Instructions to follow: What is needed is a word-for-word transcription of every record below.

Task material:
───
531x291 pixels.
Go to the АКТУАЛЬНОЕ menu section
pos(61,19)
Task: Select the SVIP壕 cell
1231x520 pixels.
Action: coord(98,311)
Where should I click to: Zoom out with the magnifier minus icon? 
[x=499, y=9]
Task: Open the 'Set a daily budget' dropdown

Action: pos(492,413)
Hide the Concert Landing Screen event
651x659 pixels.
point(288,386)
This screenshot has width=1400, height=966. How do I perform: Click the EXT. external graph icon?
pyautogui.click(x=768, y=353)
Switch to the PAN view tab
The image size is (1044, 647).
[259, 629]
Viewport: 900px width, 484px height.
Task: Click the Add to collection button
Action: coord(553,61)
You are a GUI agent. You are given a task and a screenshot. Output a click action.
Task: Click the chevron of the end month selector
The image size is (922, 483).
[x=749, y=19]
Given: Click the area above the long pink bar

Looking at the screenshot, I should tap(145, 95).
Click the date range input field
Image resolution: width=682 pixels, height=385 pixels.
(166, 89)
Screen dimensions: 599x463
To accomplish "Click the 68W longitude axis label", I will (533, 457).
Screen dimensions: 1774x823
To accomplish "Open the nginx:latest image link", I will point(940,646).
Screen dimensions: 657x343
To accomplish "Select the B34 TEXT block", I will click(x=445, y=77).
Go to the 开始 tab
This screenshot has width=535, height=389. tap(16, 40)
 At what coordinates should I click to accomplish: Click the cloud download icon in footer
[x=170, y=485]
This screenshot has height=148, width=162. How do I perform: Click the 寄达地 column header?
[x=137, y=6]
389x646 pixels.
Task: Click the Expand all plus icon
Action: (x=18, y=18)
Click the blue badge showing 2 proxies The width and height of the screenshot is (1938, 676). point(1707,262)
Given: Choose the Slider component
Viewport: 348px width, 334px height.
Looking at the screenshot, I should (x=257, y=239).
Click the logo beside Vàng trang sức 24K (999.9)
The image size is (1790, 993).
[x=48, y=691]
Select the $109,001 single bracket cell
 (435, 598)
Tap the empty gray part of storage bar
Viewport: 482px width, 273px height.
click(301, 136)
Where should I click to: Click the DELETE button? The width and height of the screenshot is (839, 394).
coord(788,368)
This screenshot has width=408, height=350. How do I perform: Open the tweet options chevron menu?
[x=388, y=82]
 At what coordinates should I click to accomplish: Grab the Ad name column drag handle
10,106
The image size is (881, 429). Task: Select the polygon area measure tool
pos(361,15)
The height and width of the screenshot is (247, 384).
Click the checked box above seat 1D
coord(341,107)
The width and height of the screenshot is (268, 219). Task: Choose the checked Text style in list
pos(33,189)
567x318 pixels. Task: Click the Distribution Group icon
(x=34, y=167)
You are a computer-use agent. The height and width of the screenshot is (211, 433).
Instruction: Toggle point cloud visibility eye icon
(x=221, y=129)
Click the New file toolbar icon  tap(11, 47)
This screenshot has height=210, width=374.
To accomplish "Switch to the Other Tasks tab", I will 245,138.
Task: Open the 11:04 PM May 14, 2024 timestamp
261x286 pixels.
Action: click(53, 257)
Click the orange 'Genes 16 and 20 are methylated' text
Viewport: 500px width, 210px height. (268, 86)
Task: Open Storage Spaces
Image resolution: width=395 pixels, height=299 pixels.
───
Completed exercise:
531x291 pixels.
Go to the АКТУАЛЬНОЕ menu section
pos(61,19)
Task: Select the SVIP壕 cell
1231x520 pixels.
Action: coord(98,311)
Where should I click to: Zoom out with the magnifier minus icon? 
[x=499, y=9]
Task: Open the 'Set a daily budget' dropdown

Action: pos(492,413)
Hide the Concert Landing Screen event
651x659 pixels.
point(288,386)
This screenshot has width=1400, height=966. How do I perform: Click the EXT. external graph icon?
pyautogui.click(x=768, y=353)
Switch to the PAN view tab
The image size is (1044, 647).
[259, 629]
Viewport: 900px width, 484px height.
Task: Click the Add to collection button
Action: coord(553,61)
You are a GUI agent. You are given a task and a screenshot. Output a click action.
Task: Click the chevron of the end month selector
The image size is (922, 483).
[x=749, y=19]
Given: Click the area above the long pink bar

Looking at the screenshot, I should tap(145, 95).
Click the date range input field
Image resolution: width=682 pixels, height=385 pixels.
(166, 89)
Screen dimensions: 599x463
To accomplish "Click the 68W longitude axis label", I will (533, 457).
Screen dimensions: 1774x823
To accomplish "Open the nginx:latest image link", I will point(940,646).
Screen dimensions: 657x343
To accomplish "Select the B34 TEXT block", I will click(x=445, y=77).
Go to the 开始 tab
This screenshot has width=535, height=389. tap(16, 40)
 At what coordinates should I click to accomplish: Click the cloud download icon in footer
[x=170, y=485]
This screenshot has height=148, width=162. How do I perform: Click the 寄达地 column header?
[x=137, y=6]
389x646 pixels.
Task: Click the Expand all plus icon
Action: (x=18, y=18)
Click the blue badge showing 2 proxies The width and height of the screenshot is (1938, 676). point(1707,262)
Given: Choose the Slider component
Viewport: 348px width, 334px height.
Looking at the screenshot, I should (x=257, y=239).
Click the logo beside Vàng trang sức 24K (999.9)
The image size is (1790, 993).
[x=48, y=691]
Select the $109,001 single bracket cell
 (435, 598)
Tap the empty gray part of storage bar
Viewport: 482px width, 273px height.
click(301, 136)
Where should I click to: Click the DELETE button? The width and height of the screenshot is (839, 394).
coord(788,368)
This screenshot has width=408, height=350. How do I perform: Open the tweet options chevron menu?
[x=388, y=82]
 At what coordinates should I click to accomplish: Grab the Ad name column drag handle
10,106
The image size is (881, 429). Task: Select the polygon area measure tool
pos(361,15)
The height and width of the screenshot is (247, 384).
Click the checked box above seat 1D
coord(341,107)
The width and height of the screenshot is (268, 219). Task: Choose the checked Text style in list
pos(33,189)
567x318 pixels. Task: Click the Distribution Group icon
(x=34, y=167)
You are a computer-use agent. The height and width of the screenshot is (211, 433).
Instruction: Toggle point cloud visibility eye icon
(x=221, y=129)
Click the New file toolbar icon  tap(11, 47)
This screenshot has height=210, width=374.
To accomplish "Switch to the Other Tasks tab", I will 245,138.
Task: Open the 11:04 PM May 14, 2024 timestamp
261x286 pixels.
Action: click(53, 257)
Click the orange 'Genes 16 and 20 are methylated' text
Viewport: 500px width, 210px height. (268, 86)
Task: Open Storage Spaces
Image resolution: width=395 pixels, height=299 pixels.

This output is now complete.